* [Document passage]:
Types of Wood Bats & How To Choose The Perfect One
The crack of the wood bat is one of the most recognizable sounds in all sports. The feeling of catching a baseball off the barrel of a wood bat is unlike any other. Whether you are a seasoned player or new to the game, choosing to swing a wood bat can have a large impact on your performance and experience within the sport. Purchasing a wood baseball bat requires careful consideration to ensure that you select the bat that best suits your playing style and preferences. There is a wide variety of wood types, sizes, and features available which makes the buying decision difficult. In this buyer’s guide, we’ll break down everything you need to know about wood bats so you can feel confident about your next wood bat.
In this article, we’ll cover:
Wooden bats can offer the player increased customizability compared to metal bats. Each bat can be made with specific characteristics to the preferences of the player. For example, characteristics such as barrel diameter, handle thickness, transition style, and knob style can be adjusted when designing a wood bat. These characteristics affect the bat’s weight distribution and how the bat feels when swung.
Wood Bat Turn Models
The “Turn Model” for a wood bat is a quick way to describe its overall characteristics. Turn model numbers provide specs on barrel diameter, handle thickness, transition style, and knob style. These characteristics affect the bat’s weight distribution and how the bat feels when swung.
While turn models can be confusing, we have listed the characteristics of the most popular wood bat turn models below. Try to pick the model that best matches your hitting style!
- 271 Turn: This is the most popular turn model in baseball. It has a quick taper between the barrel and handle. This has a slightly end-loaded feel with a medium-sized barrel. This model works best in the hands of a contact or power hitter. Check out the 271 Turn from B45 here!
- 110 Turn: If you are looking for a balanced swing feel, the 110 turn is the way to go! This makes it a great bat for players who might be new to wood. It features a thick handle for good durability and a larger barrel for a big sweet spot. This model works best in the hands of a contact hitter as it is quick through this zone. Check out this custom 110 Turn from Homewood Bats here!

* [Dataset records]:
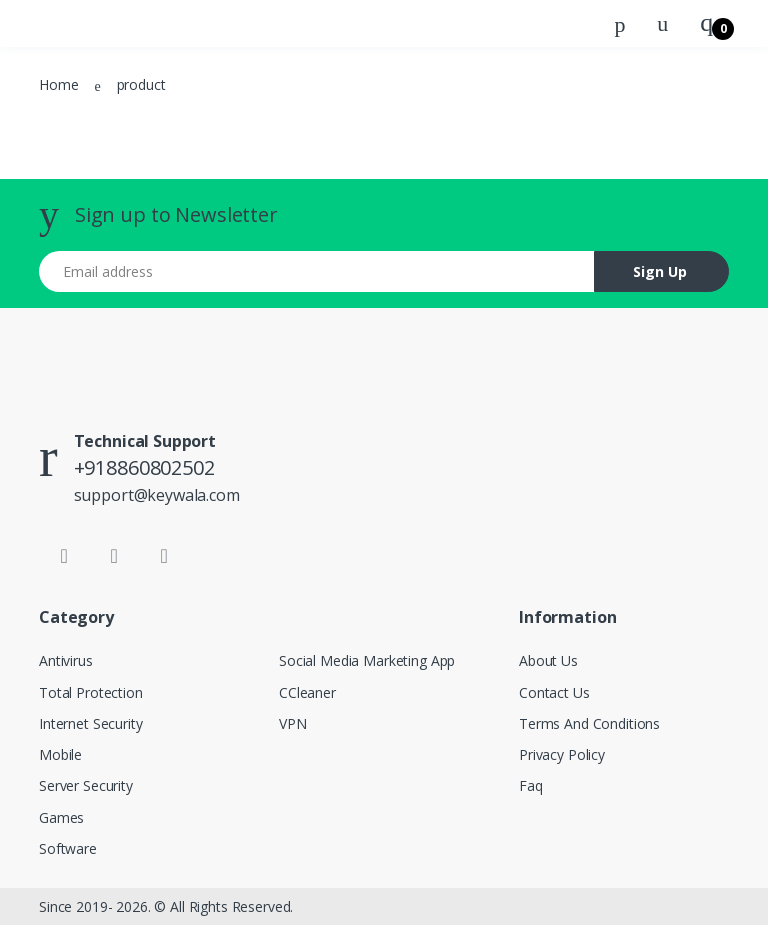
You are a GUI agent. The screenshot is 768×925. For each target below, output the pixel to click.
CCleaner (307, 692)
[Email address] (317, 271)
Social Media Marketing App (367, 660)
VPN (293, 723)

* [Aim of the exercise]: Reproduce the wood bat buying guide above word for word, from its title through the final line.

* [Answer for this exercise]:
Types of Wood Bats & How To Choose The Perfect One
The crack of the wood bat is one of the most recognizable sounds in all sports. The feeling of catching a baseball off the barrel of a wood bat is unlike any other. Whether you are a seasoned player or new to the game, choosing to swing a wood bat can have a large impact on your performance and experience within the sport. Purchasing a wood baseball bat requires careful consideration to ensure that you select the bat that best suits your playing style and preferences. There is a wide variety of wood types, sizes, and features available which makes the buying decision difficult. In this buyer’s guide, we’ll break down everything you need to know about wood bats so you can feel confident about your next wood bat.
In this article, we’ll cover:
Wooden bats can offer the player increased customizability compared to metal bats. Each bat can be made with specific characteristics to the preferences of the player. For example, characteristics such as barrel diameter, handle thickness, transition style, and knob style can be adjusted when designing a wood bat. These characteristics affect the bat’s weight distribution and how the bat feels when swung.
Wood Bat Turn Models
The “Turn Model” for a wood bat is a quick way to describe its overall characteristics. Turn model numbers provide specs on barrel diameter, handle thickness, transition style, and knob style. These characteristics affect the bat’s weight distribution and how the bat feels when swung.
While turn models can be confusing, we have listed the characteristics of the most popular wood bat turn models below. Try to pick the model that best matches your hitting style!
- 271 Turn: This is the most popular turn model in baseball. It has a quick taper between the barrel and handle. This has a slightly end-loaded feel with a medium-sized barrel. This model works best in the hands of a contact or power hitter. Check out the 271 Turn from B45 here!
- 110 Turn: If you are looking for a balanced swing feel, the 110 turn is the way to go! This makes it a great bat for players who might be new to wood. It features a thick handle for good durability and a larger barrel for a big sweet spot. This model works best in the hands of a contact hitter as it is quick through this zone. Check out this custom 110 Turn from Homewood Bats here!